• _Short problem_
Edit the rows from the line with "Screenshot is 1380x1599." to the line with "Alle ablehnen (431, 2523)" by swapping "Powered by Blogger" for "Hosted by Blogger", keeping everything else unchanged. Don't include the pictures.

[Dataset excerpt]
────────────────────

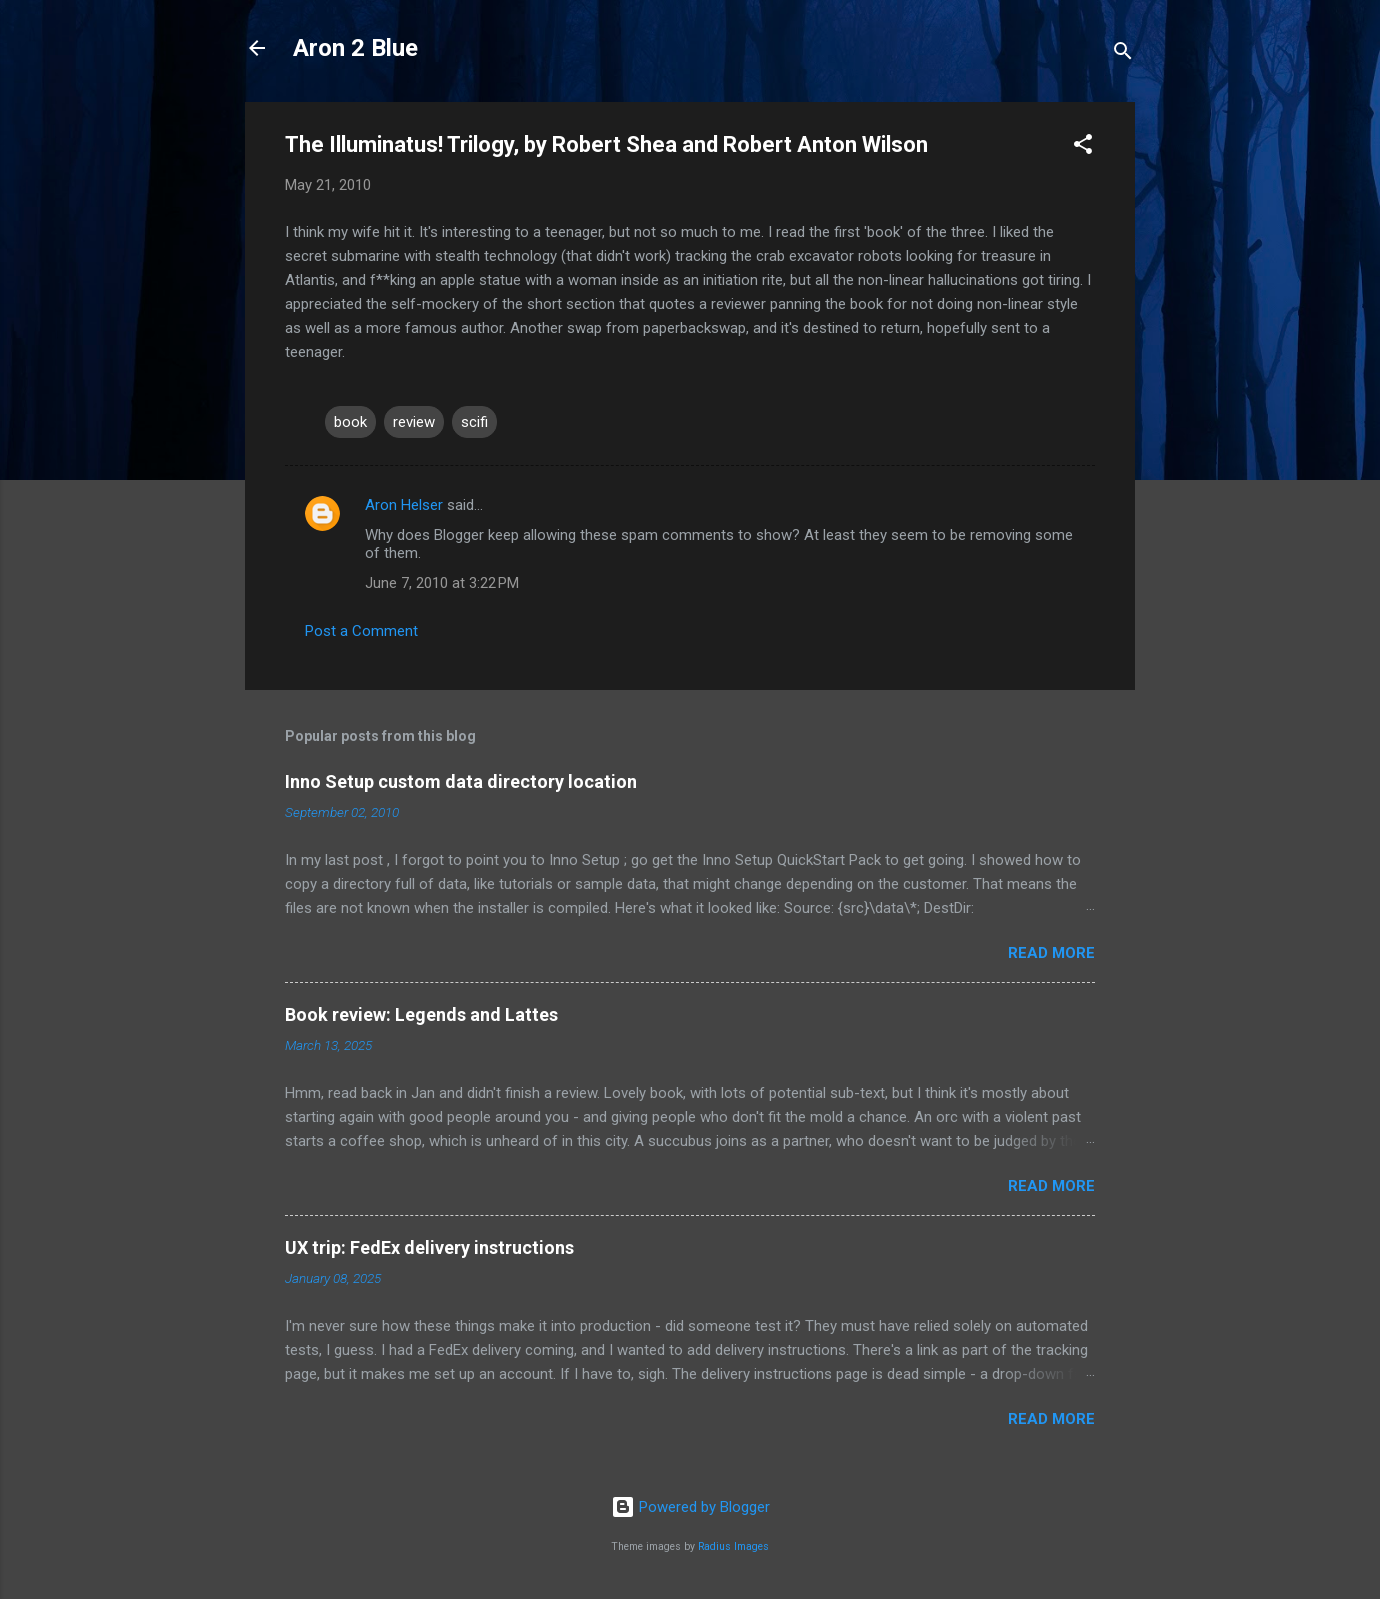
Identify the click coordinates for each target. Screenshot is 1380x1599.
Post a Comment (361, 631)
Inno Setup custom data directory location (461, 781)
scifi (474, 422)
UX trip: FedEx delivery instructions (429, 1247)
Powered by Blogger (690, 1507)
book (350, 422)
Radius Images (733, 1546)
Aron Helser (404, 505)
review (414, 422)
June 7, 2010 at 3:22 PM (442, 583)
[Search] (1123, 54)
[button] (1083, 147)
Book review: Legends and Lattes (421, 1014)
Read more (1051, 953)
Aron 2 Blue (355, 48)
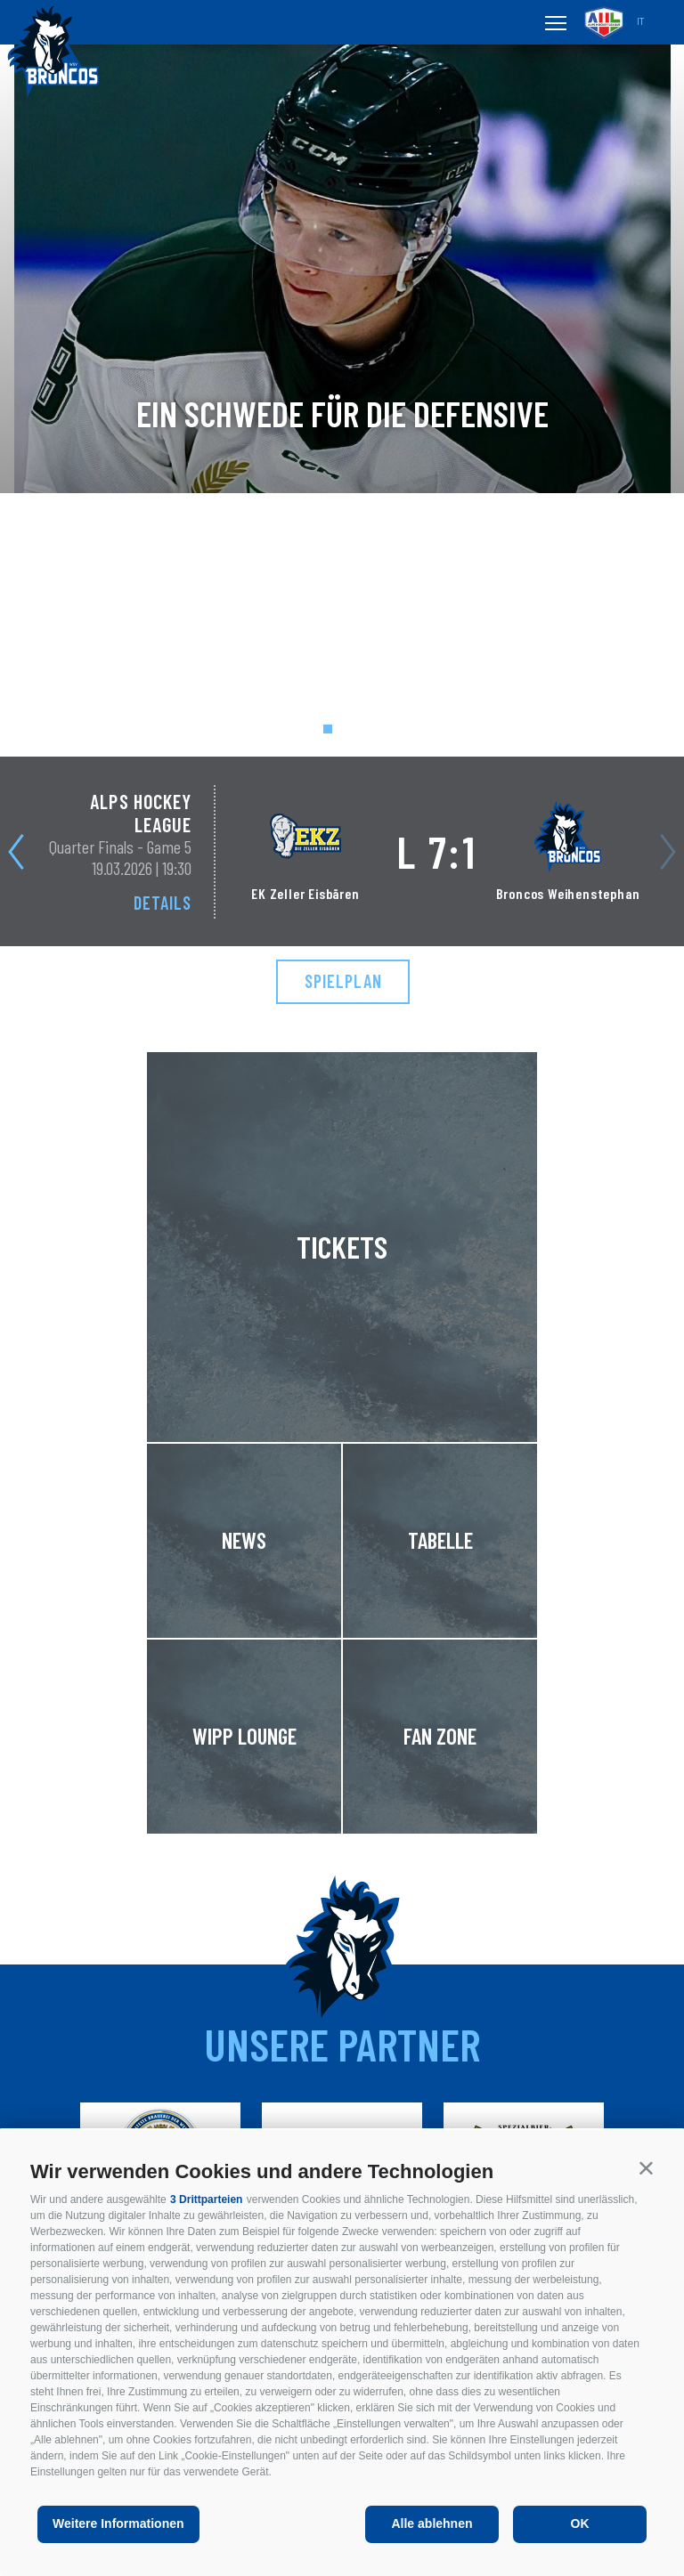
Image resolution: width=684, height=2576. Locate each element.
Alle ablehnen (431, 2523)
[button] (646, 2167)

────────────────────

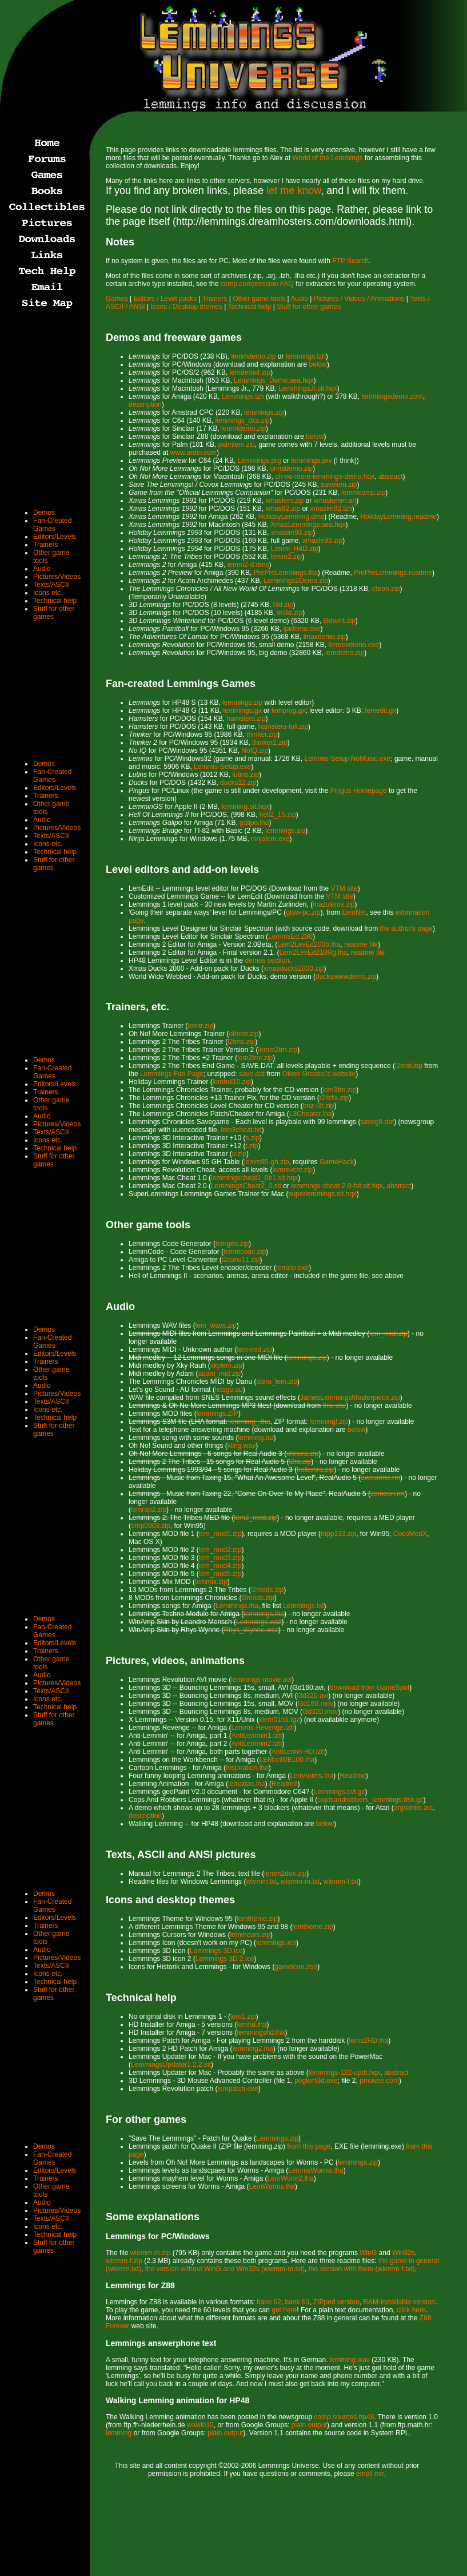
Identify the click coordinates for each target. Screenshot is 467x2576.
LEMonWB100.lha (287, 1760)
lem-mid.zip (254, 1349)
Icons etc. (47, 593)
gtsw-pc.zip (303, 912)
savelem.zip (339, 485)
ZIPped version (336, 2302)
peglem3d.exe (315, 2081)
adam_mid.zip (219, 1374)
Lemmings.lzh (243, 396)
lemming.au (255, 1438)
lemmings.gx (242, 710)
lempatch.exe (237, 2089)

────────────────────

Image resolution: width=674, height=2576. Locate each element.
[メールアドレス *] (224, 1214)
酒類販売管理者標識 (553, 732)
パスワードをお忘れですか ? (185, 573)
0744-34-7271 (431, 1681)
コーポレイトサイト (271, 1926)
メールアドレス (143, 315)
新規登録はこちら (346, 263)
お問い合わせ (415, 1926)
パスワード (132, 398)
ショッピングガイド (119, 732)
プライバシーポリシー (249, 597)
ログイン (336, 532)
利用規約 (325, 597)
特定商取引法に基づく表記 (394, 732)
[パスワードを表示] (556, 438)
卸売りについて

────────────────────

• _Complete output_
Identify the click coordinates for each target. Screenshot is 1380x1599.
Post a Comment (361, 631)
Inno Setup custom data directory location (461, 781)
scifi (474, 422)
UX trip: FedEx delivery instructions (429, 1247)
Hosted by Blogger (690, 1507)
book (350, 422)
Radius Images (733, 1546)
Aron Helser (404, 505)
review (414, 422)
June 7, 2010 at 3:22 PM (442, 583)
[Search] (1123, 54)
[button] (1083, 147)
Book review: Legends and Lattes (421, 1014)
Read more (1051, 953)
Aron 2 Blue (355, 48)
Image resolution: width=684, height=2576. Locate each element.
Alle ablehnen (431, 2523)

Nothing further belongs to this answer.